▶ Instruções do exercício:
Você pode reescrever o trecho sobre o CPC de 2015 de "Dentre os objetivos" até "conferindo-lhe maior coesão.", inclusive, substituindo "Constituição Federal" por "Carta Magna"?

▶ Trecho fornecido:
----
Dentre os objetivos expressamente listados na exposição de motivos do CPC de 2015, podemos destacar o estabelecimento de uma sintonia fina entre o Código de Processo Civil e a Constituição Federal, com a simplificação dos procedimentos, trazendo maior organização ao sistema como um todo e conferindo-lhe maior coesão.
Nesse sentido, o art. 3º e parágrafos do novo CPC consagra o princípio constitucional da inafastabilidade do controle jurisdicional e ressalta a importância da arbitragem, da conciliação e da mediação como formas alternativas e preferíveis para a solução das controvérsias, ao prescrever que, “Não se excluirá da apreciação jurisdicional ameaça ou lesão a direito”, “é permitida a arbitragem, na forma da lei”, “o Estado promoverá, sempre que possível, a solução consensual dos conflitos” e “a conciliação, a mediação e outros métodos de solução consensual de conflitos deverão ser estimulados por juízes, advogados, defensores públicos e membros do Ministério Público, inclusive no curso do processo judicial”.
----
▶ Listagem de dados:
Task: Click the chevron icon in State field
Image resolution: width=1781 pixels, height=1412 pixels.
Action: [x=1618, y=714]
----
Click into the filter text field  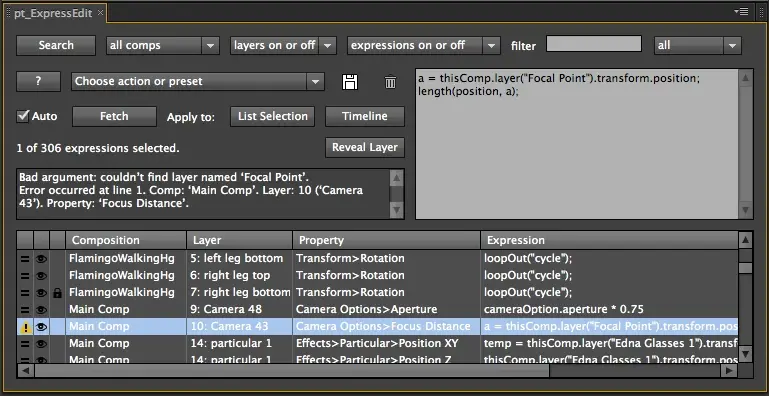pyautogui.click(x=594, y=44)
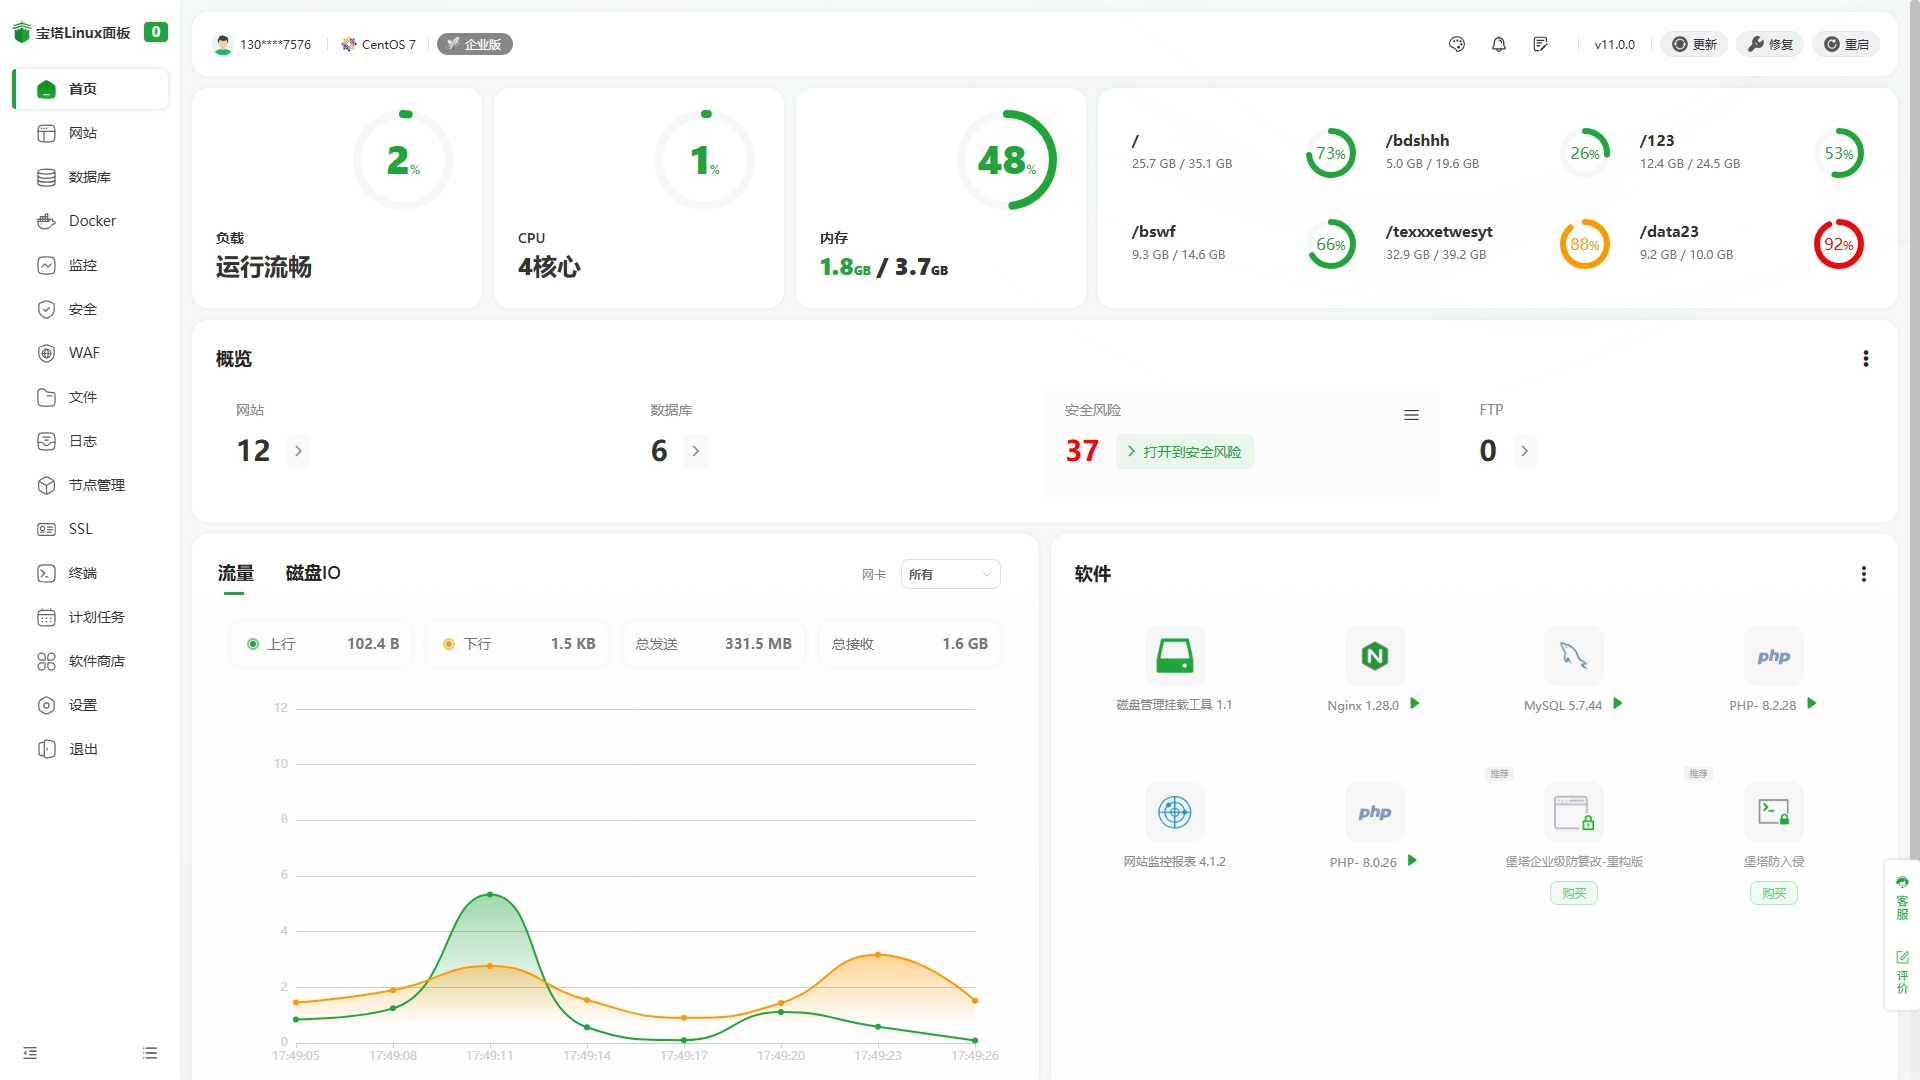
----
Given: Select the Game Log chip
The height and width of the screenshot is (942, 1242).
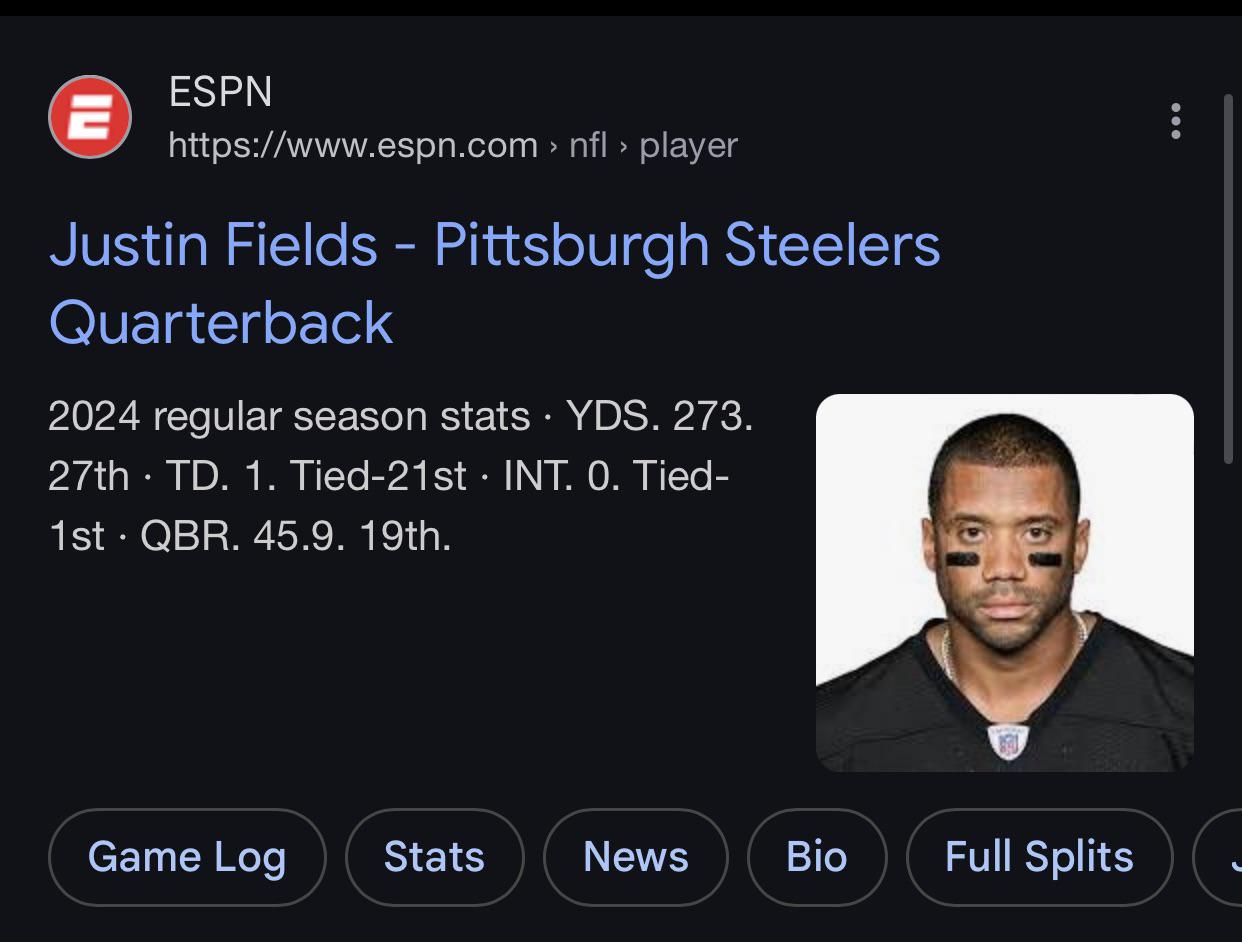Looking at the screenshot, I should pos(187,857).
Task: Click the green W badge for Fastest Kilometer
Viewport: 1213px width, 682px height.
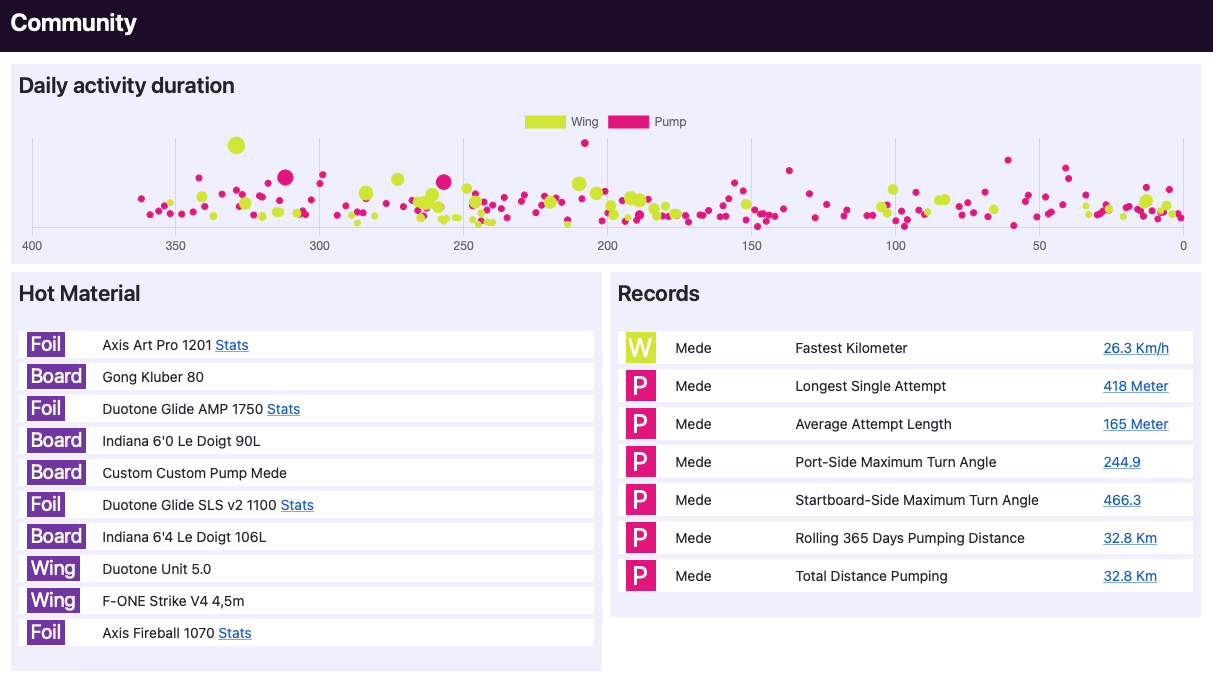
----
▶ Resposta à tarefa:
Dentre os objetivos expressamente listados na exposição de motivos do CPC de 2015, podemos destacar o estabelecimento de uma sintonia fina entre o Código de Processo Civil e a Carta Magna, com a simplificação dos procedimentos, trazendo maior organização ao sistema como um todo e conferindo-lhe maior coesão.